Output the rows starting at the line containing "1209x456 pixels. Task: Click" and ending at the line containing "Looking at the screenshot, I should coord(1422,22)." as a numbered list, omitting blank lines.

- Data rows:
** Start **

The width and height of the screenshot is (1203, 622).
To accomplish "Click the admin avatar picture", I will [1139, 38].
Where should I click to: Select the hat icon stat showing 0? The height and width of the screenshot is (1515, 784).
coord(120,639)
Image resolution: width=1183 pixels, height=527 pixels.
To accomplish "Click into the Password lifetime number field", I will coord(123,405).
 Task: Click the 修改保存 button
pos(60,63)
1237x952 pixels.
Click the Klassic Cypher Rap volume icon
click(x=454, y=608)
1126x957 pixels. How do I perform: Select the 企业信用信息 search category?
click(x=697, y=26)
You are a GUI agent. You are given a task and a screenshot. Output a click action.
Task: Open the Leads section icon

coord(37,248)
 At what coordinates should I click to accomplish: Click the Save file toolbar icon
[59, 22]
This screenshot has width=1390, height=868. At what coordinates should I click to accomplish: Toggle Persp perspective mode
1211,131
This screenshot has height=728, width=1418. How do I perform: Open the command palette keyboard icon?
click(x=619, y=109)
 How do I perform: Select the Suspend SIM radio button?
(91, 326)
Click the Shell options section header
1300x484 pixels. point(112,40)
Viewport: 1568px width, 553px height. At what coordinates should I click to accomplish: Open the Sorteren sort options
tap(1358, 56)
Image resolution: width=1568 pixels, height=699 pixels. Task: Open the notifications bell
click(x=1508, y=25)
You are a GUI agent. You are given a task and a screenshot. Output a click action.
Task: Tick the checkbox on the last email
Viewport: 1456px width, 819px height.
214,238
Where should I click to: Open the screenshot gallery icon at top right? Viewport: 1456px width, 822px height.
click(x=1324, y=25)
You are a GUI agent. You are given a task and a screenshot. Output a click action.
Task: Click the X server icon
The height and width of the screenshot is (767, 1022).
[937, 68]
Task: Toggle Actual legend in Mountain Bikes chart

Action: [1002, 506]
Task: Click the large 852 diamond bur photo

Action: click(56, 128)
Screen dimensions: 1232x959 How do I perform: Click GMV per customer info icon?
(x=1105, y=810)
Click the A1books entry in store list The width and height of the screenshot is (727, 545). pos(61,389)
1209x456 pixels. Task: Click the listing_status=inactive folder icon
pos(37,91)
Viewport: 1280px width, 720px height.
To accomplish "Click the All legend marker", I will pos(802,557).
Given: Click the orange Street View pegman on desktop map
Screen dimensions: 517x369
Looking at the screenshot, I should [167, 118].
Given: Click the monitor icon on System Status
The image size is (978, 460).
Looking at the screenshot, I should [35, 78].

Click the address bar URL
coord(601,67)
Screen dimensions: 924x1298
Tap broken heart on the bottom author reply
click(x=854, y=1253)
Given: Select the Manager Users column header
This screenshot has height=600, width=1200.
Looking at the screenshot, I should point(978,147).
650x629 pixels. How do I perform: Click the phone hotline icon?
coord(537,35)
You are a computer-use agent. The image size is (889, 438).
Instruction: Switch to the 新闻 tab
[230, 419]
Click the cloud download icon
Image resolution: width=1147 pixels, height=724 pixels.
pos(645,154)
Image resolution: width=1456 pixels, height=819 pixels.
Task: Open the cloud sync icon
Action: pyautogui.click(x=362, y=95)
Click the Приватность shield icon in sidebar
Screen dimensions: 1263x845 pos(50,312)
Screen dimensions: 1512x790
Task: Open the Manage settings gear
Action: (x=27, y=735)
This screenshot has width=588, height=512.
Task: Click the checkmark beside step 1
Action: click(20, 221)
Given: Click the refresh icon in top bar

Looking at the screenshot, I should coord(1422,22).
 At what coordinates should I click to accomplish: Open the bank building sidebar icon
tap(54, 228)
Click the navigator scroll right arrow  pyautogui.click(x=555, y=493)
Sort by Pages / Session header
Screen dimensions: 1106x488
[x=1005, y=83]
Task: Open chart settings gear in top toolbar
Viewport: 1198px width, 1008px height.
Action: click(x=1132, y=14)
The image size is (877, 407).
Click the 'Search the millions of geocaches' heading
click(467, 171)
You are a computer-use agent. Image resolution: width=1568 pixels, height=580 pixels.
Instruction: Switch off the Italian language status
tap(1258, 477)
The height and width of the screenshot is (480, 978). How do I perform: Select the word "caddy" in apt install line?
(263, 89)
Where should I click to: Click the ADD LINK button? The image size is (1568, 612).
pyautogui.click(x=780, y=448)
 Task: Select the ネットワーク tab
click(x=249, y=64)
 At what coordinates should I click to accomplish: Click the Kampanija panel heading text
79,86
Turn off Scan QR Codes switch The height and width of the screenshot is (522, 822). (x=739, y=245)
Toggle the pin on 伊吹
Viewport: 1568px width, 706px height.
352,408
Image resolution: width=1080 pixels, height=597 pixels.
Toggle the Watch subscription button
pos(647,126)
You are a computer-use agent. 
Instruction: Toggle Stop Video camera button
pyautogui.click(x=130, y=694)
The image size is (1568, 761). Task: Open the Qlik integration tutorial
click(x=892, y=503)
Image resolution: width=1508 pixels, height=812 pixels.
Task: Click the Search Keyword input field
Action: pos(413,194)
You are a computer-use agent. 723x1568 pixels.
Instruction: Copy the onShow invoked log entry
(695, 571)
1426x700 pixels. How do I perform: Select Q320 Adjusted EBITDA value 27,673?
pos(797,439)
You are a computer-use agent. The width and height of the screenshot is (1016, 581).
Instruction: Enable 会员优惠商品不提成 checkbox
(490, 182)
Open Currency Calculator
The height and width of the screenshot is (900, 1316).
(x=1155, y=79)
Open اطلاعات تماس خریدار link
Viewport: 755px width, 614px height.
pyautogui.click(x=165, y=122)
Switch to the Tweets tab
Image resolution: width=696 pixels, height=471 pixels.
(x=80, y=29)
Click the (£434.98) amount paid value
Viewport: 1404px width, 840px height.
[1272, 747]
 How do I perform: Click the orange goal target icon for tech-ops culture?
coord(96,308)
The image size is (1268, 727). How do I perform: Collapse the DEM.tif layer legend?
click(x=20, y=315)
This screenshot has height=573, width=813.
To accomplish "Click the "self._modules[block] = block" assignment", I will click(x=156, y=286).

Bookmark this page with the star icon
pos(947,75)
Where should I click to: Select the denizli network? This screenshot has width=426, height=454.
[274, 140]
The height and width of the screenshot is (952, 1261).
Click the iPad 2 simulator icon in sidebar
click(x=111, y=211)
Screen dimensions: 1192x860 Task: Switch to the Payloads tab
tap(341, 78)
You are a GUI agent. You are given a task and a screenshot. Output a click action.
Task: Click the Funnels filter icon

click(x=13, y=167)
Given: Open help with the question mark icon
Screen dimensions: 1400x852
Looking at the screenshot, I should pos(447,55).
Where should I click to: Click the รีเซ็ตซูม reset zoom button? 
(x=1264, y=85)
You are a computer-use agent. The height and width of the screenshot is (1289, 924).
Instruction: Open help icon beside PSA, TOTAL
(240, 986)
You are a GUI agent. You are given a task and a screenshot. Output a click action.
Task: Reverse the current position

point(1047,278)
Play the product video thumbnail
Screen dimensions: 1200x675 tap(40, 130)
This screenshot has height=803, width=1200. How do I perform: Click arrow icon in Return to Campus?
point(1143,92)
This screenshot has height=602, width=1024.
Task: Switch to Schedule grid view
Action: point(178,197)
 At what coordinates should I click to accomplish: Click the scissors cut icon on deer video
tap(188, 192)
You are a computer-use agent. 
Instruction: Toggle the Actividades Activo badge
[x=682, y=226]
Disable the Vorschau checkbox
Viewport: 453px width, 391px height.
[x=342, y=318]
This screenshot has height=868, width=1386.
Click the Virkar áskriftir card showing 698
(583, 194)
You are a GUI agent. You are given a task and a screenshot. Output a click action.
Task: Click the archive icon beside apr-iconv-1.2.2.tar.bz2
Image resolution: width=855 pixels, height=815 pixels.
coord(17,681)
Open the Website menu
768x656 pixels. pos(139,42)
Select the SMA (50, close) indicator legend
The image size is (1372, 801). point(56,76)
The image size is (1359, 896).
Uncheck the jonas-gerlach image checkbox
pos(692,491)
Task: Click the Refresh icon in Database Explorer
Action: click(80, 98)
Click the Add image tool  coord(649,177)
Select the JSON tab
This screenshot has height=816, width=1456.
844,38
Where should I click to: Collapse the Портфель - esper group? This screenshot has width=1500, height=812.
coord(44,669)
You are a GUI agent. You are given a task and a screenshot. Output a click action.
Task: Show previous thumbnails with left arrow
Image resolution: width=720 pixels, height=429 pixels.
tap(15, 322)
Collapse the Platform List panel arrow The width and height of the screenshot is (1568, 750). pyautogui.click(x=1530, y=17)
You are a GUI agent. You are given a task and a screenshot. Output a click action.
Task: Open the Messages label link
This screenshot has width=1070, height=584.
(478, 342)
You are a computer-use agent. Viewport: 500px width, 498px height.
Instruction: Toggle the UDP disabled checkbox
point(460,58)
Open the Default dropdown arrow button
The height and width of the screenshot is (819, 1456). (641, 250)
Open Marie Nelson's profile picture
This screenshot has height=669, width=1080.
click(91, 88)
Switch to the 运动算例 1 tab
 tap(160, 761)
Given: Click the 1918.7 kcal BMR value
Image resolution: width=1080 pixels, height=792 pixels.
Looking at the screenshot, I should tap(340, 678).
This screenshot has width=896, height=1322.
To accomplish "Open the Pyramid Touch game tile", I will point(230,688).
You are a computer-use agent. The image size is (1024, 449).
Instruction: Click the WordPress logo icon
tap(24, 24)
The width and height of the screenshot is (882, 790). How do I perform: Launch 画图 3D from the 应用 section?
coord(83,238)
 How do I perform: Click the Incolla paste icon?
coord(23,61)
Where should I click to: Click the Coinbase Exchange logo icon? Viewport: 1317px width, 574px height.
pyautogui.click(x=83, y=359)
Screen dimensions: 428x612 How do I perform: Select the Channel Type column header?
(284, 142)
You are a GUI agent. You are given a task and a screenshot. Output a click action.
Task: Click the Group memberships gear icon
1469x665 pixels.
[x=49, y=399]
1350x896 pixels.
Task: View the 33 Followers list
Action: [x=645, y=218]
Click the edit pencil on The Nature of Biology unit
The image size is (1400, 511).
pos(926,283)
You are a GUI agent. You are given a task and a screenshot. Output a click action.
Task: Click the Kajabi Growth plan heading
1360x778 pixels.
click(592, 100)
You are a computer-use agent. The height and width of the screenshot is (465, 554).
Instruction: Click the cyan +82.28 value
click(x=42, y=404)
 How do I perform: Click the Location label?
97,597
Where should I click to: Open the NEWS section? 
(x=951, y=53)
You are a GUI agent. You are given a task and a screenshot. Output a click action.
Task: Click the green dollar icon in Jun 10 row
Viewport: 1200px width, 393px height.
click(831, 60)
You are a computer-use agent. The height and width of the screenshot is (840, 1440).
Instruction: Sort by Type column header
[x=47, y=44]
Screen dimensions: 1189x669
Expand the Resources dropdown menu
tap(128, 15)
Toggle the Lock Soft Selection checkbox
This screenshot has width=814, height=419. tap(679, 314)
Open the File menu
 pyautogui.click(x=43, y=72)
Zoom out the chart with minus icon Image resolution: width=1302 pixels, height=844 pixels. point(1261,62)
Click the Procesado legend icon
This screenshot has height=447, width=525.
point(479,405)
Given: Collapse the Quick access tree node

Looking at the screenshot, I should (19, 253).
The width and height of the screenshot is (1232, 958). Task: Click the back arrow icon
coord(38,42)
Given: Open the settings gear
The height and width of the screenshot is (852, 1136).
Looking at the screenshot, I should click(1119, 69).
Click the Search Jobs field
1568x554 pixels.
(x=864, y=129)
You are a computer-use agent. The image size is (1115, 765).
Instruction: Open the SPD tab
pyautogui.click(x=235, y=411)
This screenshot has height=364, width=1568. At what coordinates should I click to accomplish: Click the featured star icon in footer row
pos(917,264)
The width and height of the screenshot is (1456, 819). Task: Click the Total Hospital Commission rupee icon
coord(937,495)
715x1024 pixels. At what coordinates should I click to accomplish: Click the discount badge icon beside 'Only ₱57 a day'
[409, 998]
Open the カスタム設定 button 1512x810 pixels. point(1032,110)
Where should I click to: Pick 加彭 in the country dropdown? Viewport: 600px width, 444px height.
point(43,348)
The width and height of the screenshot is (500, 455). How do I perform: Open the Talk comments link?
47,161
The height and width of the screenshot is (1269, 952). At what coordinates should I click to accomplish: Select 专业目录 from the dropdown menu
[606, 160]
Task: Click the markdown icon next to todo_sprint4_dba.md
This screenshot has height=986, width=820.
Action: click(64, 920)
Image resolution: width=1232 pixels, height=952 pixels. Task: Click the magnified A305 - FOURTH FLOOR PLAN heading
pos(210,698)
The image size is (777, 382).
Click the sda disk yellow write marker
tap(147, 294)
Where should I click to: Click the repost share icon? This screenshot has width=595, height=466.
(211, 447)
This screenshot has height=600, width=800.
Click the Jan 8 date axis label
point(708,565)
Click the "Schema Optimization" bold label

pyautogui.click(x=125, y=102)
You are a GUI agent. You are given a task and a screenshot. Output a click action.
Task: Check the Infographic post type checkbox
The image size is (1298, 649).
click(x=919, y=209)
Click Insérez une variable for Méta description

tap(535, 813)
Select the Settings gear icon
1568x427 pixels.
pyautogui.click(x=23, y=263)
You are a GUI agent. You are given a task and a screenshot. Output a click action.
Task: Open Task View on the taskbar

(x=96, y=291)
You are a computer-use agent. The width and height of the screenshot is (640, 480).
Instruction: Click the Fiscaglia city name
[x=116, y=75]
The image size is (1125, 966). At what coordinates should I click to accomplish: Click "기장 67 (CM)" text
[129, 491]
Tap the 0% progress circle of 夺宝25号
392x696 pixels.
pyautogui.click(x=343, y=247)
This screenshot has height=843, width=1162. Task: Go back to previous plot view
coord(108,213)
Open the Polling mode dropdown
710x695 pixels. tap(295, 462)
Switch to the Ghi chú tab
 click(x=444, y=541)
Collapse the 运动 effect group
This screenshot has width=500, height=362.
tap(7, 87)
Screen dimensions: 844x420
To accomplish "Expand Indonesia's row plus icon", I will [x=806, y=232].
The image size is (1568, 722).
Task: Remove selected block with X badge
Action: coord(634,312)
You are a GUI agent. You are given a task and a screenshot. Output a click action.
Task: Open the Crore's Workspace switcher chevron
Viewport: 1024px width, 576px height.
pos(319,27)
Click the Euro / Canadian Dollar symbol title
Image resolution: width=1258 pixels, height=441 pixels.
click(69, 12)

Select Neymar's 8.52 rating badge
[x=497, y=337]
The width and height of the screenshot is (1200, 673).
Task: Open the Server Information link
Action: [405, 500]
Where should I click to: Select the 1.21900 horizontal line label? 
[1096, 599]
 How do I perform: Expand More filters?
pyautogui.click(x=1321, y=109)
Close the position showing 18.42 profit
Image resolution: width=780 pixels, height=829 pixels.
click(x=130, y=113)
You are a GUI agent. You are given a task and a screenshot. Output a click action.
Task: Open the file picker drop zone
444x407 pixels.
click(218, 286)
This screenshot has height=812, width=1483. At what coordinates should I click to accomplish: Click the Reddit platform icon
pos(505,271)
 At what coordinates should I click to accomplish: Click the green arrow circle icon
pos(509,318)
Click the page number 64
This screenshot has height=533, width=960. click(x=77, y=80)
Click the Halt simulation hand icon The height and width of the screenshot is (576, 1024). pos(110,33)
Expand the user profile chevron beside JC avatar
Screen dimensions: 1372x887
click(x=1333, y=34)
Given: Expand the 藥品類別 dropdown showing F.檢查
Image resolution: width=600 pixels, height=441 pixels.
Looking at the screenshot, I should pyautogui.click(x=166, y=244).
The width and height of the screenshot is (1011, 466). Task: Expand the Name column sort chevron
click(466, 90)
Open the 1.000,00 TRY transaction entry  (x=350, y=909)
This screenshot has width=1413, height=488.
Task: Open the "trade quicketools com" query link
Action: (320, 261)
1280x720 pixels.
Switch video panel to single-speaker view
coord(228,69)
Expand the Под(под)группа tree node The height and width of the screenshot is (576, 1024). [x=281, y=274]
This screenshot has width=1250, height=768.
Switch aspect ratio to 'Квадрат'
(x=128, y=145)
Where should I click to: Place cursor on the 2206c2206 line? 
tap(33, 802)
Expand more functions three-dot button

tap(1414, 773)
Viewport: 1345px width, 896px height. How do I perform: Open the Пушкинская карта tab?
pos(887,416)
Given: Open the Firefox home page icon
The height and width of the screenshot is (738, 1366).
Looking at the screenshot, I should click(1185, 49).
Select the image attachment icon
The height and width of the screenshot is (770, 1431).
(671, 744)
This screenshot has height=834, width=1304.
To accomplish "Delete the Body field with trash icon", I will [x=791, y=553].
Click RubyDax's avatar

** End **

- Reply to the task:
1. 1209x456 pixels. Task: Click the listing_status=inactive folder icon
2. pos(37,91)
3. Viewport: 1280px width, 720px height.
4. To accomplish "Click the All legend marker", I will pos(802,557).
5. Given: Click the orange Street View pegman on desktop map
6. Screen dimensions: 517x369
7. Looking at the screenshot, I should [167, 118].
8. Given: Click the monitor icon on System Status
9. The image size is (978, 460).
10. Looking at the screenshot, I should [35, 78].
11. Click the address bar URL
12. coord(601,67)
13. Screen dimensions: 924x1298
14. Tap broken heart on the bottom author reply
15. click(x=854, y=1253)
16. Given: Select the Manager Users column header
17. This screenshot has height=600, width=1200.
18. Looking at the screenshot, I should point(978,147).
19. 650x629 pixels. How do I perform: Click the phone hotline icon?
20. coord(537,35)
21. You are a computer-use agent. The image size is (889, 438).
22. Instruction: Switch to the 新闻 tab
23. [230, 419]
24. Click the cloud download icon
25. Image resolution: width=1147 pixels, height=724 pixels.
26. pos(645,154)
27. Image resolution: width=1456 pixels, height=819 pixels.
28. Task: Open the cloud sync icon
29. Action: pyautogui.click(x=362, y=95)
30. Click the Приватность shield icon in sidebar
31. Screen dimensions: 1263x845 pos(50,312)
32. Screen dimensions: 1512x790
33. Task: Open the Manage settings gear
34. Action: (x=27, y=735)
35. This screenshot has width=588, height=512.
36. Task: Click the checkmark beside step 1
37. Action: click(20, 221)
38. Given: Click the refresh icon in top bar
39. Looking at the screenshot, I should coord(1422,22).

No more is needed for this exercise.